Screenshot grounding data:
_ _ _

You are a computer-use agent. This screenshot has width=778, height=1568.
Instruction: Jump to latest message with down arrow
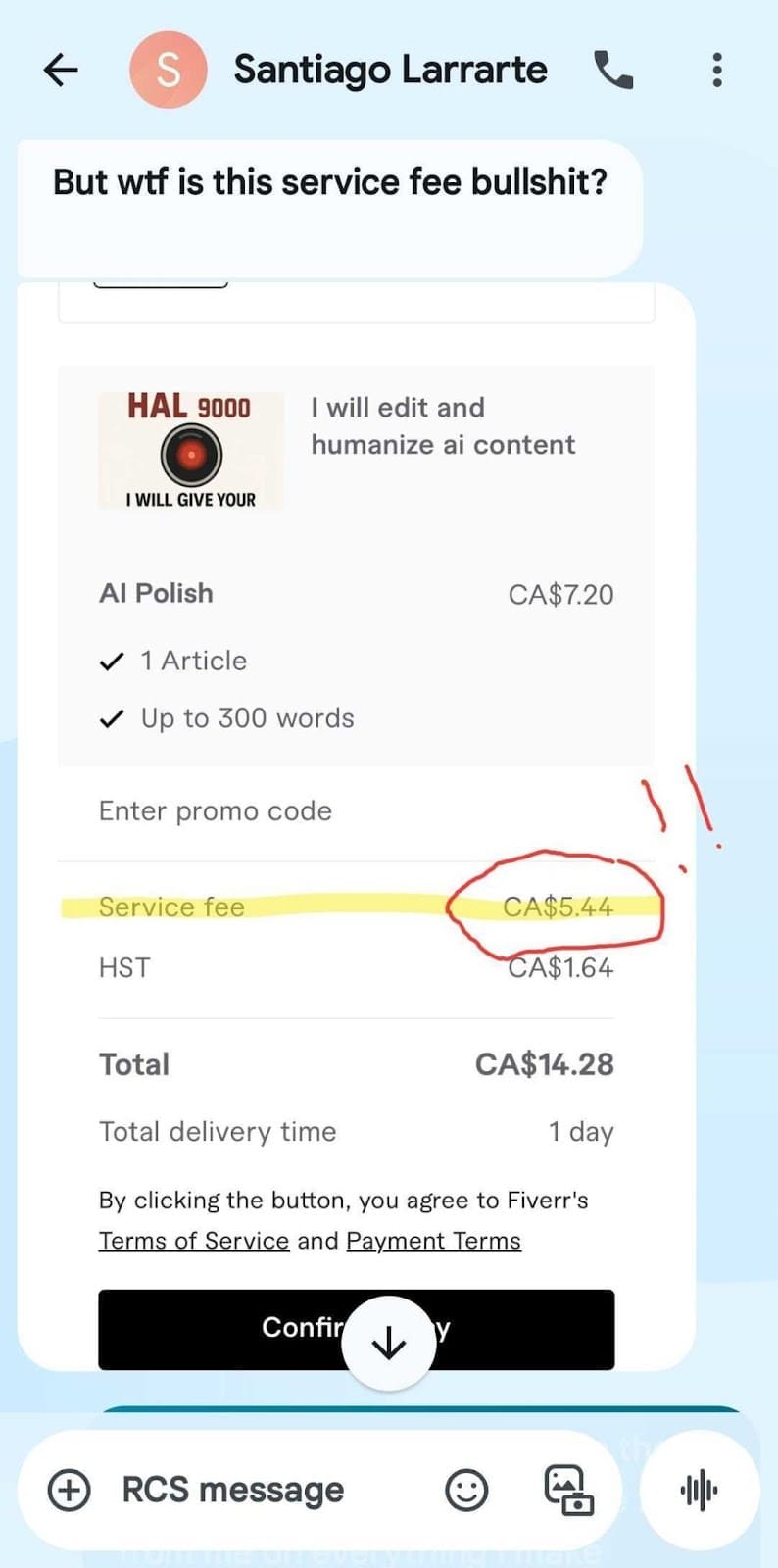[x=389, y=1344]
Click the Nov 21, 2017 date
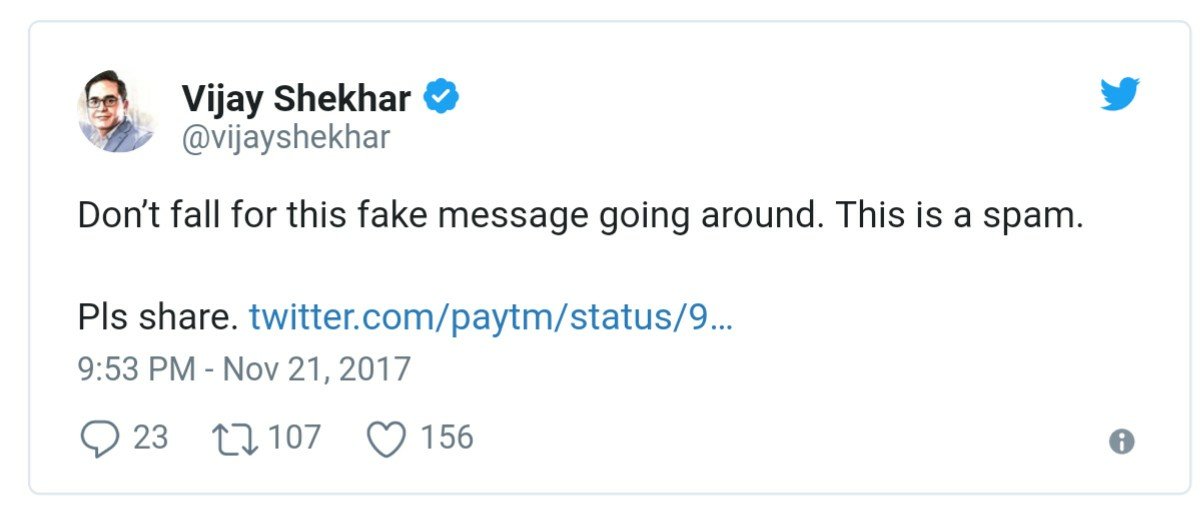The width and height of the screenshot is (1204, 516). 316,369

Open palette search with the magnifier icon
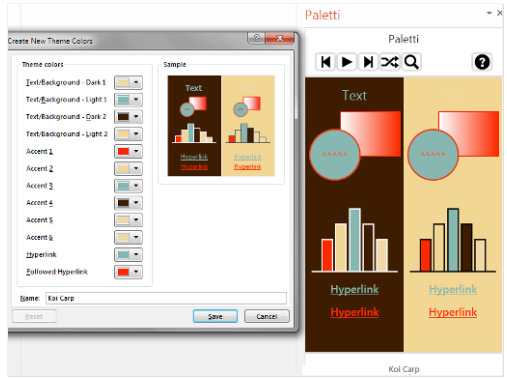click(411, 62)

_ _ _

### Prompt:
Transcribe the data verbatim. No picture belongs in the result.

### Task response:
You are a computer-use agent. This screenshot has width=778, height=1568.
Instruction: Jump to latest message with down arrow
[x=389, y=1344]
Click the Nov 21, 2017 date
The width and height of the screenshot is (1204, 516). 316,369

Open palette search with the magnifier icon
click(411, 62)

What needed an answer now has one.